Description of the task:
All entries are to be reproduced exactly; the pictures are to be omitted.

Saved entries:
.....
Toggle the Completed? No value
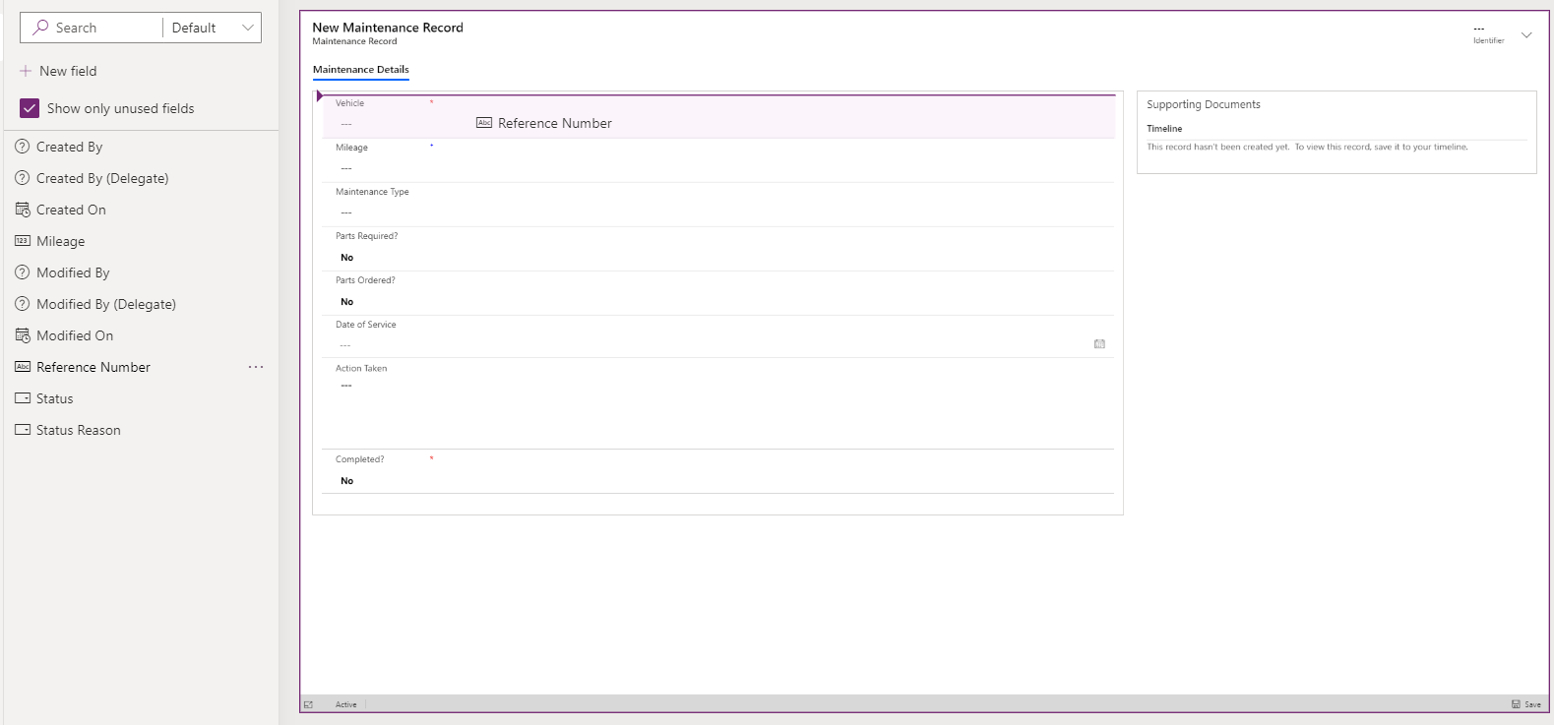The width and height of the screenshot is (1554, 725). click(x=347, y=481)
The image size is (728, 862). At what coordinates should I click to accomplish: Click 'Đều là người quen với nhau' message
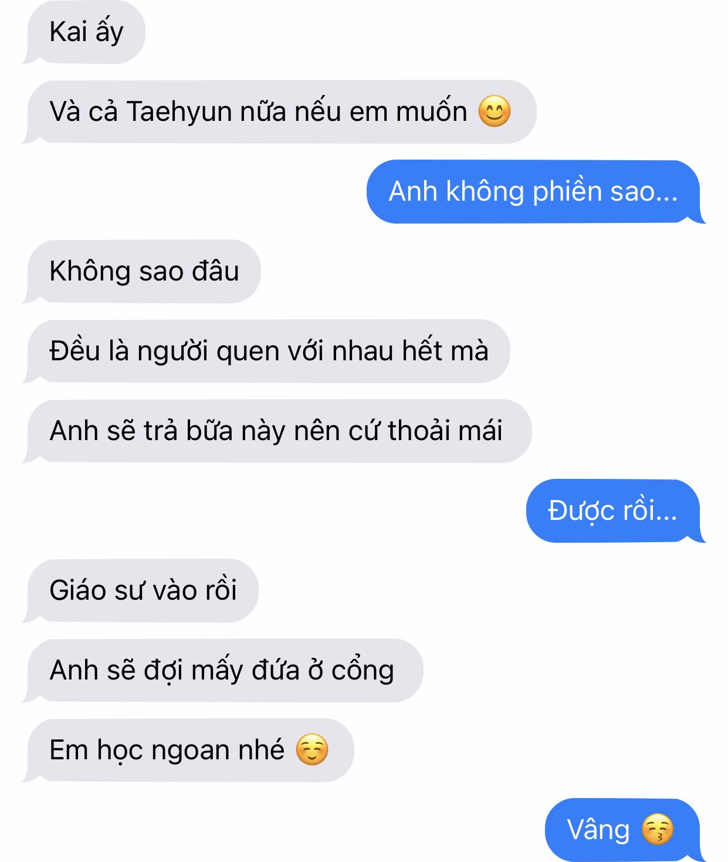tap(266, 351)
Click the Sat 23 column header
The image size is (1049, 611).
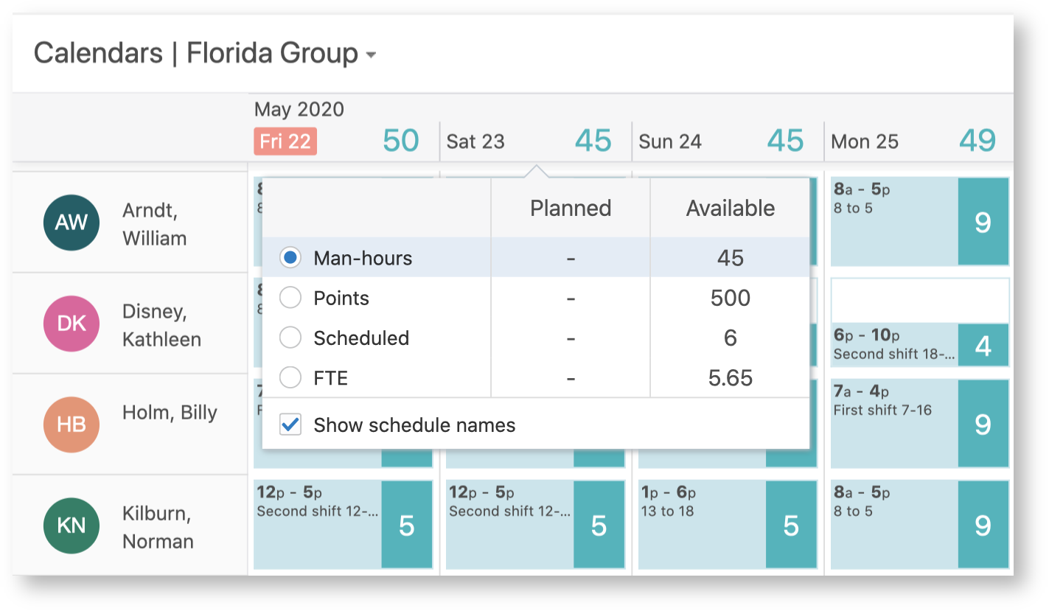click(x=475, y=142)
.....
Written answer:
Toggle the Completed? No value
The width and height of the screenshot is (1554, 725). click(x=347, y=481)
The image size is (728, 862). At what coordinates should I click to accomplish: Click 'Đều là người quen với nhau' message
tap(266, 351)
Click the Sat 23 column header
The image size is (1049, 611).
click(x=475, y=142)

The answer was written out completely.